Conflicting reports and confusing options: Until today the kidnappers have produced no serious demands. A catalog of political aims issued at the start of the abduction is now seen as meaningless. So do they just want the money, the laughably tiny sum of US$1.5 million? Much seems now to suggest that the hostages have fallen into the hands of unpredictable bandits who have trouble agreeing; men and women who react capriciously to pressures from outside, who have little interest in negotiations and can present no one person to whom the outside world can talk.
For its part, the Philippine government has done little to defuse the situation in its current picture of disunity. While the president and foreign minister promise the world that no violence will be used, their soldiers merrily engage in gun battles with the captors.
The kidnapping on Jolo has had a peculiar effect because previously terrorism had long functioned along the lines of globalization.

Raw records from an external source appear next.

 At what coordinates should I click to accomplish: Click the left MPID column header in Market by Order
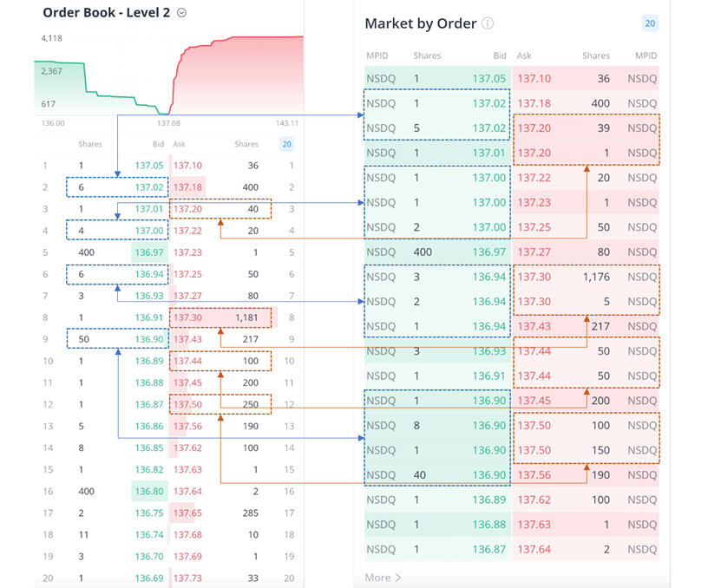click(379, 56)
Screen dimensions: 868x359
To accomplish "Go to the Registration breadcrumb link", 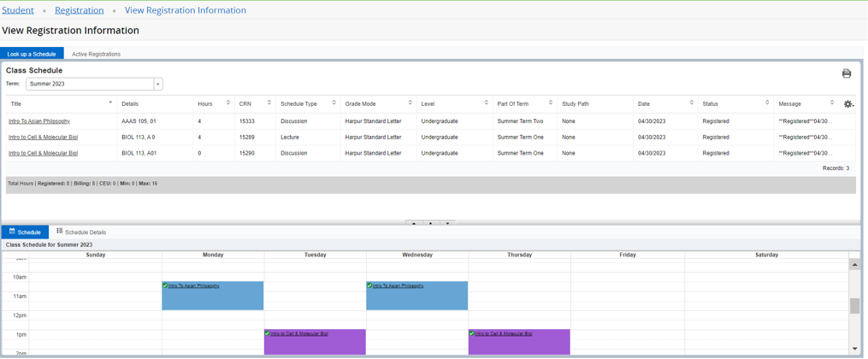I will 79,10.
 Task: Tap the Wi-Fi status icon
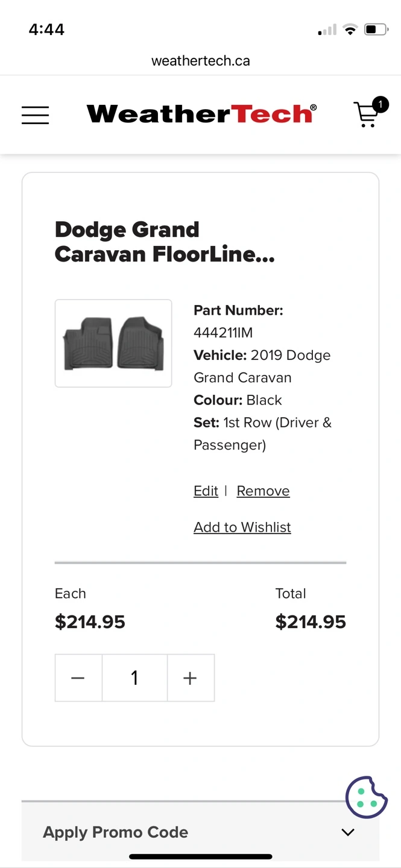pos(350,30)
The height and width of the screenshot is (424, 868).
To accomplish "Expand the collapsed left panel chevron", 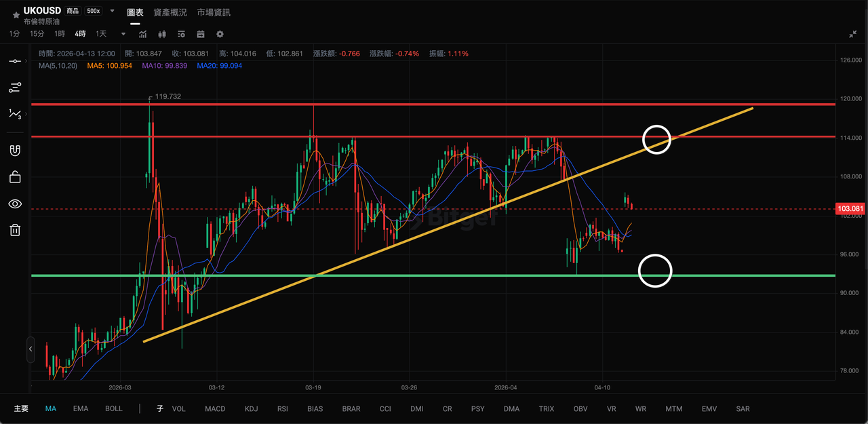I will click(30, 350).
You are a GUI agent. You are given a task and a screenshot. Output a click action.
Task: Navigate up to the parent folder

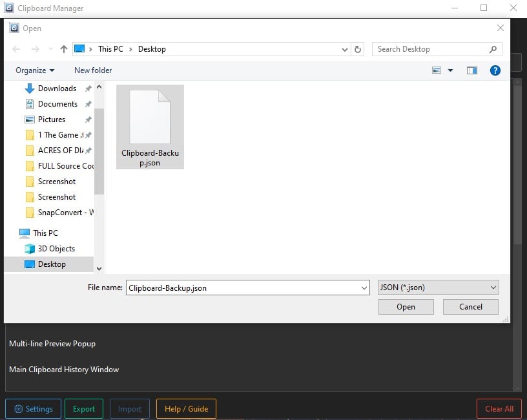coord(63,48)
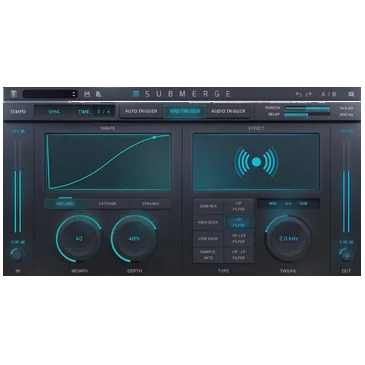The width and height of the screenshot is (365, 365).
Task: Click the copy preset icon
Action: click(x=98, y=94)
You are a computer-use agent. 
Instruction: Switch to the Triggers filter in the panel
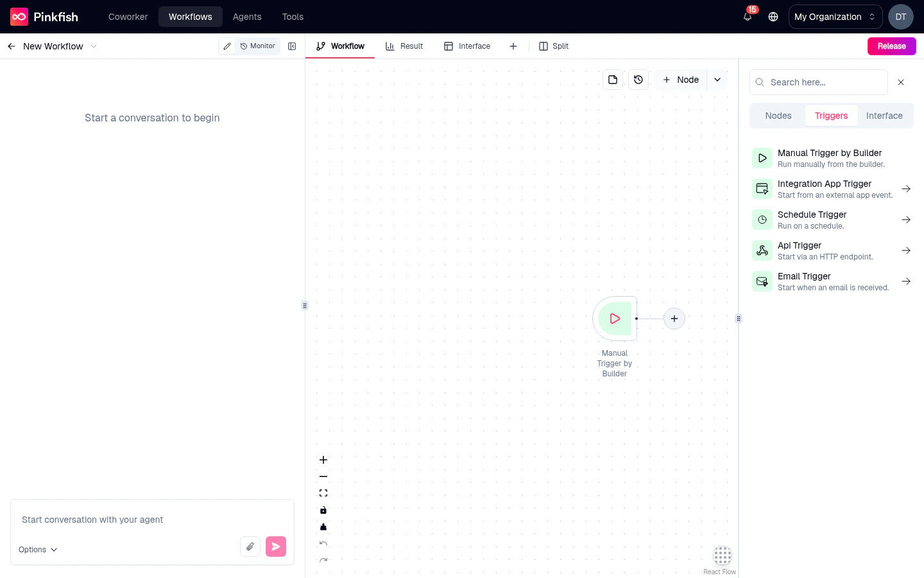coord(831,116)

The fate of 27 Philippine children in the hostage- takers' grip failed to move the world. But give them a healthy mix of prisoners from various nations and you can guarantee the world will sit up and take notice, and provide the terrorists with an aura of unasailability into the bargain. This latest kidnapping has now advanced to the forefront of international politics, presumably exactly what the terrorists intended. The laws of the new media world appear to dictate that the prospects for a successful conclusion to a crime are proportionate to the density of cameras covering it.
As global as it is trivial, the terror on Jolo has left a world which operates on rules and political sense utterly helpless. The German government has sent an envoy and doctors who are now in Manila whispering calming words to politicians. But they are alone and their influence is limited. There is no recipe for dealing with bandits of the Jolo ilk. So should the ransom be paid, their material demands fulfilled if only the hostages might be saved?
The idea is as tempting as it is dangerous. In this, the post- modern form of terror is no different from its classic forerunner: If a nation allows itself to be blackmailed and to bow to the will of lawless bandits, it encourages and becomes prey to new acts of terror. In effect, it insults its own laws.
The other extreme is equally dangerous: fighting terror with violence risks escalation and accepts in cold blood the death of hostages. Even if a liberation were to succeed and the perpetrators caught or killed, the state will have created martyrs and fed other terrorists' vociferous appetite for revenge. What remains is the tiny gap between: the right mixture of negotiation and pressure, the use of specialists or -- as on Jolo -- middlemen who can show the kidnappers a way out.
Admittedly, in the case of an Osama bin Laden or the Aum terror sect this strategy is worthless. Anyone who seeks to justify a crime on ideological or religious grounds will never be pacified with arguments based on common sense or the law.
Fanaticism is by and large oblivious to compromise. On the Philippines, though, the crude mixture of material and separatist motives at least raises a little hope for a bloodless end to the drama. But at the same time it seems all too obvious that hope is not a word in the vocabulary of this new breed of terrorists.